In their letter, the four House Democrats encouraged the CMS to use rulemaking to require plans to provide beneficiaries more advance notice when providers are being terminated from a network, to notify beneficiaries of other provider options and to limit the ability of plans to terminate provider contracts without cause during a plan year.
They also suggested that notifications to beneficiaries of other provider options should flag providers accepting new patients.
Further, they recommended that those affected midyear receive a special enrollment period or be provided out-of-network care at in-network levels when finishing a course of treatment.
On an issue concerning the Part D drug benefit, the two industry groups disagreed with a provision in the Call Letter about requiring expanded cost sharing in the coverage gap for enhanced alternative (EA) plans, which offer benefits beyond the defined standard benefit.
As required by the ACA, under the defined standard benefit in 2015, cost sharing for generic drugs in the coverage gap will be lowered to 65 percent and for brand drugs to 45 percent.
However EA plans--both stand-alone prescription drug plans and MA plans that offer the drug benefit--should give their enrollees additional reduced cost sharing in the coverage gap, the Call Letter said.
The Call Letter proposed that EA plans offer a maximum cost sharing of 45 percent for formulary generic drugs and a maximum cost sharing of 15 percent for brand drugs.

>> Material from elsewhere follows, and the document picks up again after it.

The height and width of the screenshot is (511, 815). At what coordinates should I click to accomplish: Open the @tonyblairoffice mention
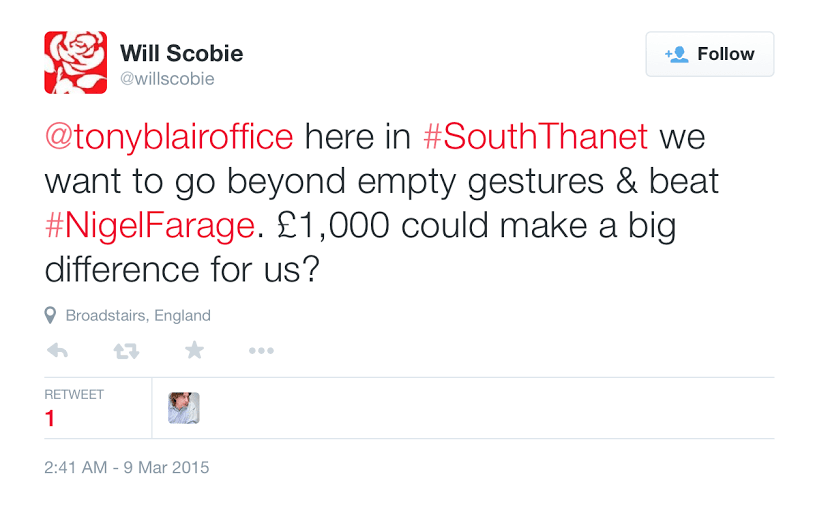[169, 137]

“Given the extent of cost-sharing reduction in the gap that is now required of all Part D plans under the defined standard coverage gap benefit, we believe this policy is necessary to ensure meaningful benefits are offered by EA plans,” the Call Letter said.
AHIP expressed concern about the consequences of offering the same cost sharing for all brand drugs on formulary.
“For example, in an effort to promote preventive care for their enrollees, sponsors commonly offer access to Part D covered vaccines, which are considered brand drugs on formularies approved by CMS, for little to no cost sharing,” AHIP said.
However, under the “proposal, sponsors who employ this practice would be required to offer reduced cost sharing on all of their formulary brand drugs or increase the cost sharing on vaccines.”
BCBSA said that requiring some Part D plans to provide greater actuarial value through lower cost sharing in the coverage gap “seems to be contrary to law and existing regulation and would seem to require formal notice and comment rulemaking to adopt a modified interpretation.”